Это свидетельство Н. А. Бестужева не оставляет никакого сомнения в том, что некоторая часть членов «Союза Благоденствия» сознательно шла на мученичество. Но известно, что стремление к мученичеству не только не ослабляет энергии людей, его имеющих, а удесятеряет, ее. Рылеев, твердо уверенный в том, что ему необходимо погибнуть «для пробуждения спящих россиян», был, как я уже сказал, душою петербургского «Северного» общества, которое, подобно «Южному», находило, что нужно немедленное действие. В 1825 году Рылеев, — по словам «Донесения следственной комиссии», — стал намекать о возможности начать восстание в мае 1826 года. С своей стороны Пестель находил возможным восстать в январе того же года. Но обстоятельства, не предвиденные ни тем, ни другим, сложились так, что «Союз Благоденствия» вынужден был взяться за оружие еще раньше этого срока.

В июне 1825 года Александр I получил от унтер-офицера 3-го Бугского уланского полка Шервуда донос, указывавший на существование тайного общества и даже называвший одного из его членов — Федора Ватковского. В сентябре того же года Шервуд подал новый донос, заключавший в себе более подробные указания. Эти доносы Шервуда были подтверждены доносами генерал-лейтенанта Витта и капитана Вятского полка Майбороды, который сам был членом «Союза Благоденствия», На основании этих доносов арестованы были некоторые члены Южного общества и между ними Пестель. За этими первыми арестами неминуемо последовали бы другие. «Союзу Благоденствия» был бы во всяком случае нанесен ряд сильных ударов. Но он не дождался их. Четырнадцатого декабря, в тот самый день, когда на юге был арестован Пестель, в Петербурге произошло восстание на Сенатской площади.

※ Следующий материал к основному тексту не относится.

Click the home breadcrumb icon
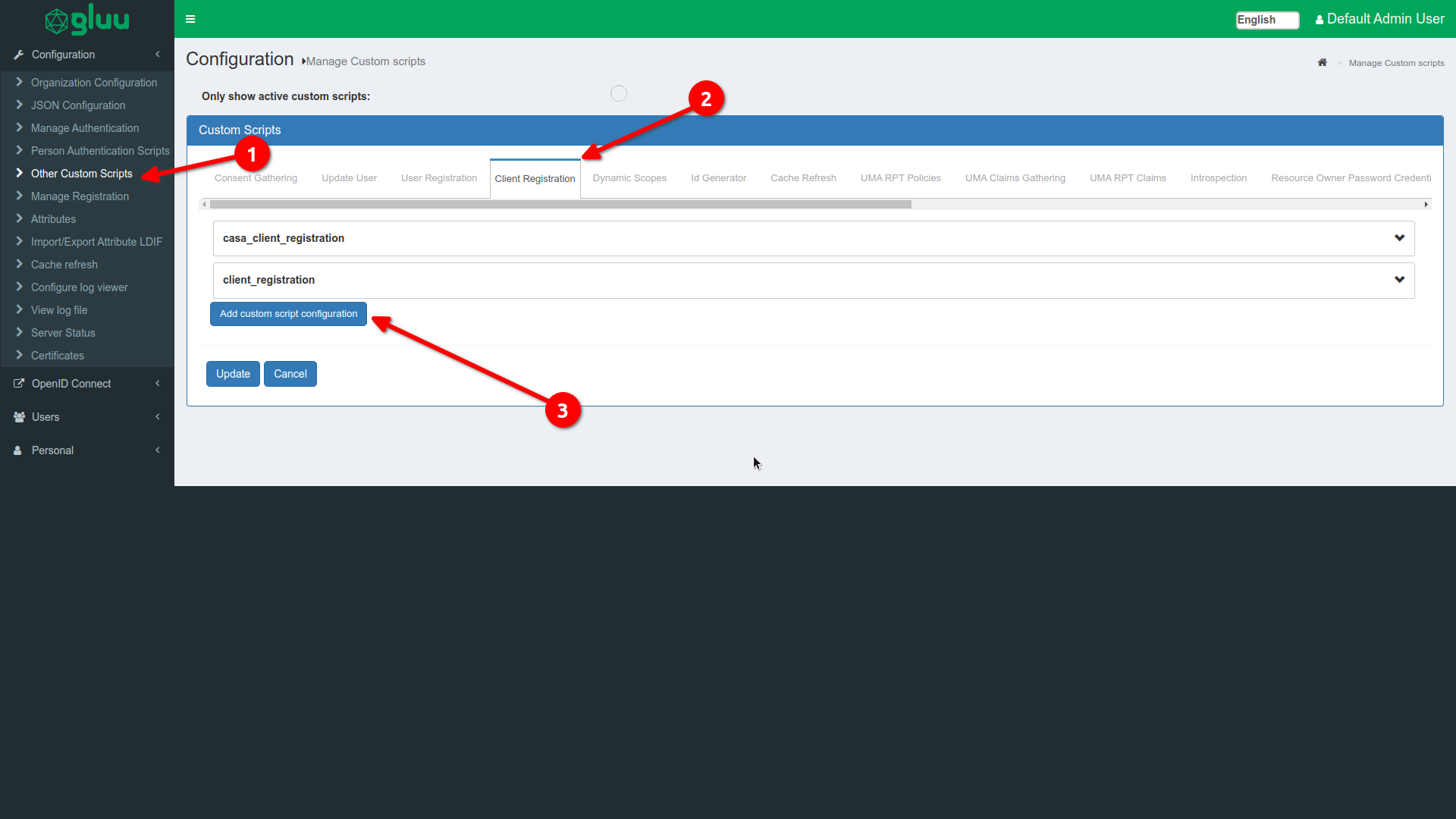 (x=1322, y=63)
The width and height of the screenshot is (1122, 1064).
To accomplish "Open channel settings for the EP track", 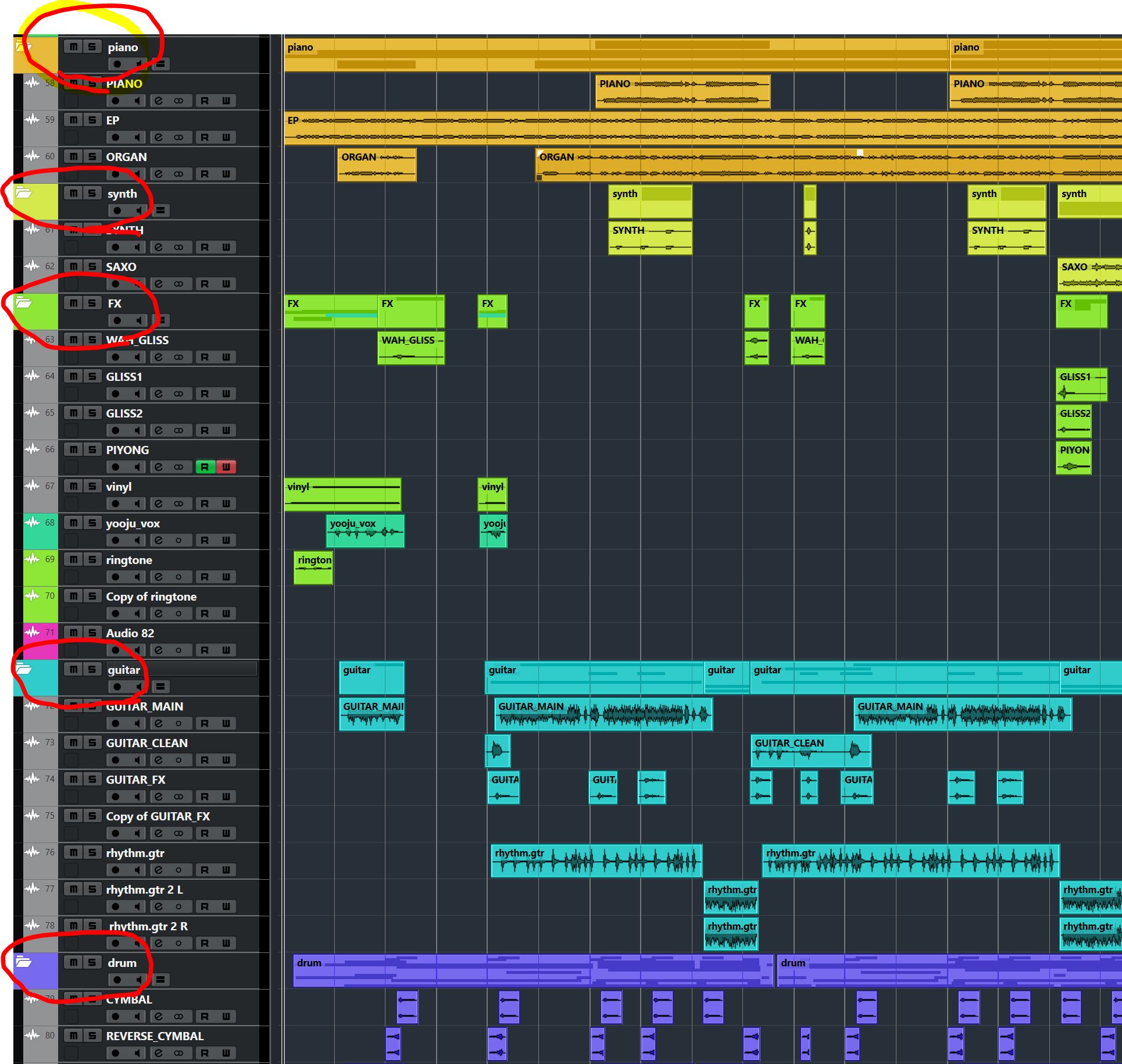I will click(x=158, y=137).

Вы все, конечно, знаете, господа, каков был внешний повод петербургского восстания. Заговорщики решили воспользоваться для своих целей той неурядицей, которая вызвана была смертью Александра I и препирательствами, возникшими между великими князьями Николаем и Константином по вопросу о престолонаследии.

Еще при жизни Александра Константин более или менее добровольно отказался от своего права на престол, вследствие чего оно перешло к Николаю. Но об этой сделке знали, кроме заинтересованных лиц, лишь очень немногие посвященные, между тем как вся остальная нечиновная и даже чиновная Россия продолжала считать наследником Константина. Когда в Петербург пришло (27-го ноября ст. ст.) известие о смерти Александра в Таганроге, Николай, тотчас после панихиды, отслуженной по Александре в придворной церкви, отвел в сторону петербургского военного губернатора Милорадовича и сказал ему, что по духовному завещанию покойного императора престол принадлежит ему, Николаю. На это Милорадович ответил, что в России есть закон о престолонаследии, повинуясь которому он уже послал войскам приказание присягать Константину. Николай не мог сломить твердость Милорадовича и увидел себя вынужденным присягнуть своему старшему брату. За ним присягнул Михаил Николаевич и все находившиеся во дворце сановники. Таким образом, 27-го ноября 1825 года русским императором сделался Константин.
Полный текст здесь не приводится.